> _Page excerpt_
....

JUST WHEN WILL THE GOLD COAST GROW UP?
Written on the 18 July 2014 by Nick Nichols
IF YOU’RE waiting for the Gold Coast to mature economically, you might need to set aside another 20 years, according to demographer Bernard Salt.
And if you want to get a picture of what’s ahead, the KPMG partner says look to its US sister city of Fort Lauderdale.
“You can’t compare the Gold Coast with any other city in Australia,” says Salt, who this week addressed an event jointly hosted by Study Gold Coast and the Young Professionals.
Salt says the Coast is Australia’s “first fusion city” – a metropolis that has “added bits on”.
“The Gold Coast has a good product. The Australian people want a place like the Gold Coast to exist; there is a market for a lifestyle city.”
However, Salt warns that Gold Coasters need a “cultural shift” in the way they view their city if they want to avoid it losing its identity.

....

> _Dataset excerpt_

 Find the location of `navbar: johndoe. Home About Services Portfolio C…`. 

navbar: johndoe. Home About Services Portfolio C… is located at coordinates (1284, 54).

....

> _Task objective_
Restate the passage of the article on the Gold Coast's economic future that opens with the words containing "JUST WHEN WILL" and closes with "demographer Bernard Salt.", swapping "demographer" for "researcher".

> _Solved exercise_
JUST WHEN WILL THE GOLD COAST GROW UP?
Written on the 18 July 2014 by Nick Nichols
IF YOU’RE waiting for the Gold Coast to mature economically, you might need to set aside another 20 years, according to researcher Bernard Salt.